**EXTRACT**
·····

Japan Election: At the Crossroads


December 18, 2012 23:12 EDT

Japan is at a crossroads. The next Prime Minister, Shinzo Abe, must consider serious reforms in order to tackle Japan’s enormous challenges.

By Felix Steinle and Kira O'Sullivan


With an overwhelming majority of  325 out of 480 seats, the Liberal Democratic Party (LDP) – New Komeito Party alliance returns to power after three years in opposition. It is now up to the LDP leader Shinzo Abe to determine the country’s political future. As the most senior member of the LDP party, in vowing to continue visits to the controversial Yasukuni Shinto Shrine, Abe has portrayed himself as dedicated to the interests of a conservative, nationalistic Japan.

Prime Ministers of Japan tend to have short terms in offices. Apart from Junichiro Koizumi, who served from 2001 to 2005, none of the most recent Prime Ministers have remained in office for longer than fifteen months. Current Prime Minister Yoshihito Noda, dissolved the lower house of the Diet, Japan’s parliament, on 16 November 2012 after only eight months in office. Tellingly, Abe is now the country’s seventh Prime Minister within six years.

Since 1955, the LDP party presidential elections have tended to determine the selection of Japan’s future Prime Minister.  The center- right party has been the dominant power  in Japan’s two-party system throughout modern history. It maintains an extensive network of mutually beneficial relationships with bureaucratic and private organizations.  In 2009, in a historic election, the Democratic Party of Japan (DPJ) took the majority in the House of Representatives. Before then, the only other opposition party that held power did so in 1993  for 11 months.

·····

**SOURCE MATERIAL**

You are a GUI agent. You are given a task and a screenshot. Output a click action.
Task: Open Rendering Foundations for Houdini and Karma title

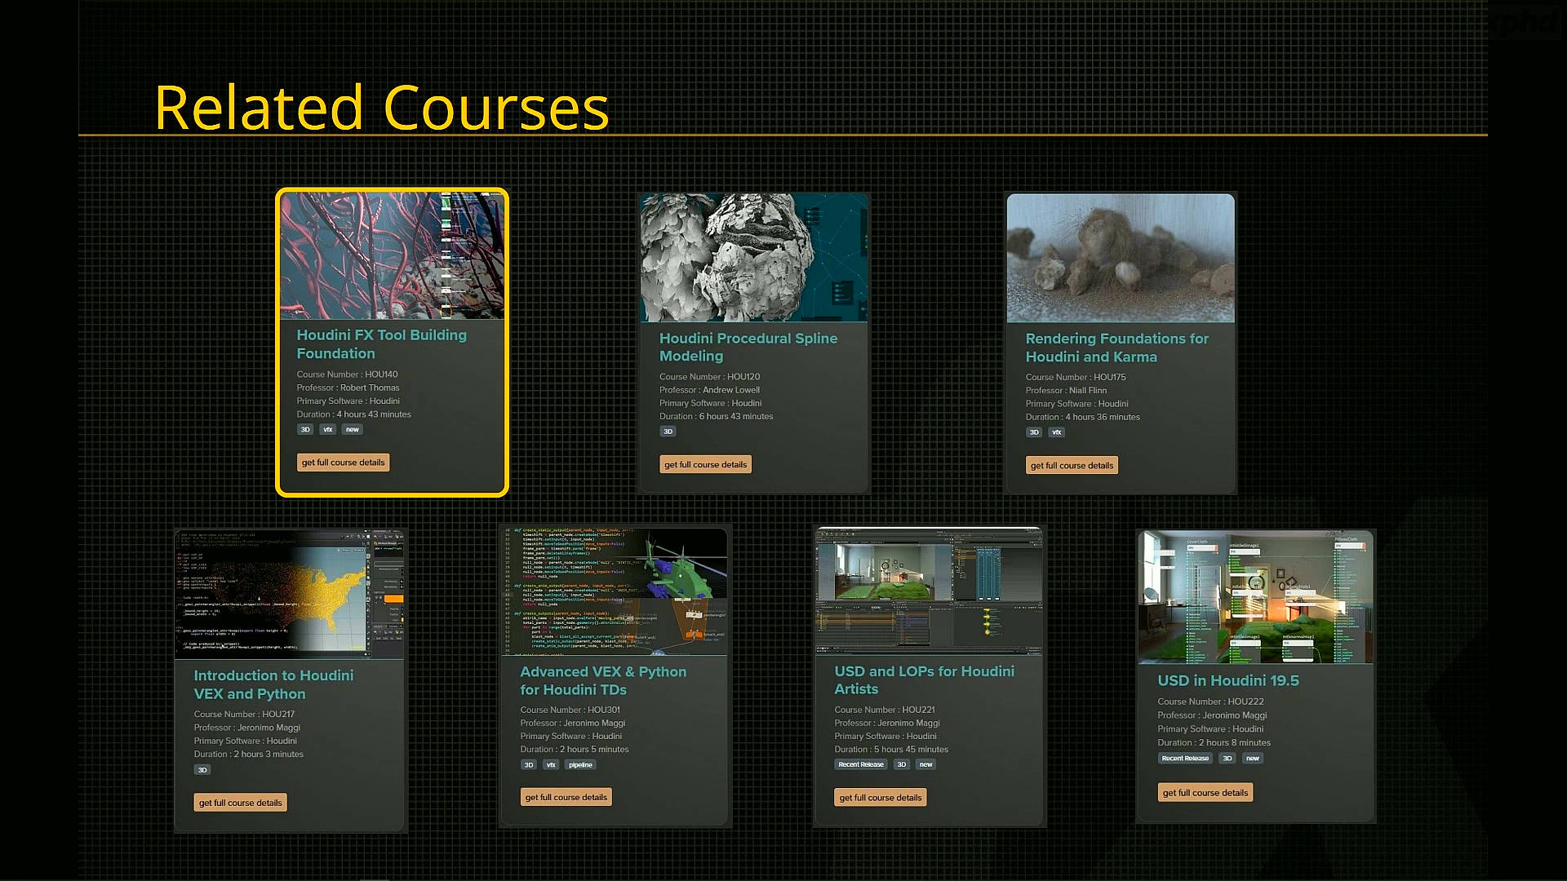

·····

**THINGS TO DO**
(1) According to the Japan election article, how many of the 480 seats did the LDP–New Komeito alliance win?
(2) Reproduce a passage from the Japan election article verbatim. Begin at the words "December 18, 2012" and stop after "Japan’s enormous challenges.".

**THE ANSWERS**
(1) 325

(2)
December 18, 2012 23:12 EDT

Japan is at a crossroads. The next Prime Minister, Shinzo Abe, must consider serious reforms in order to tackle Japan’s enormous challenges.